Booth Id:
BMED054
Category:
Biomedical and Health Sciences
Year:
2024
Finalist Names:
Baldassarre, Justin (School: Hastings High School)
Abstract:
High-grade serous ovarian cancer (HGSOC) remains the fifth leading cause of cancer death among women. It has recently been demonstrated that stimulator-of-interferon genes (STING) is highly expressed in the fallopian tube epithelium (FTE), with its highest expression concentrated in ciliated cells; however, STING’s expression is lost in HGSOC. It remains unknown at which stage along HGSOC’s development STING is lost. Given STING’s well-studied role as a sensor of genomic stress and the fact that in HGSOC, tumorigenesis is driven by the genomic stress of monthly ovulation, I hypothesized that loss of STING-expressing cells may permit the accumulation of genomic stress. I then assessed the tumor- suppressive role of STING through accumulation of DNA damage markers, p53 activity, and cell survival. I demonstrate that loss of STING activity is a driver of early-stage disease by permitting the accumulation of genomic instability. Despite evidence that STING-deficient cells acquire equal or higher DNA damage when challenged with an ovulation memetic, these cells are able to evade apoptosis resulting in unabated cell growth.
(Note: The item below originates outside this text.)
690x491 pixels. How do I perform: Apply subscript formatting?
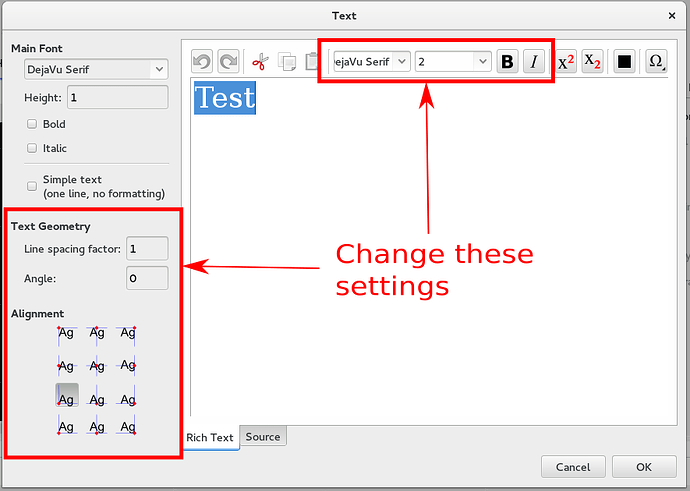pyautogui.click(x=593, y=61)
This study also demonstrates that STING is lost in humans in the earliest known precursor lesions of the fallopian tube, p53 signatures, indicating that this event is an early and prevalent feature in the development of FTE-derived HGSOC. Taken together, these data indicate that loss of STING may permit a fertile ground for a pro-proliferative and mutagenic microenvironment in the fallopian tube, driving malignancy.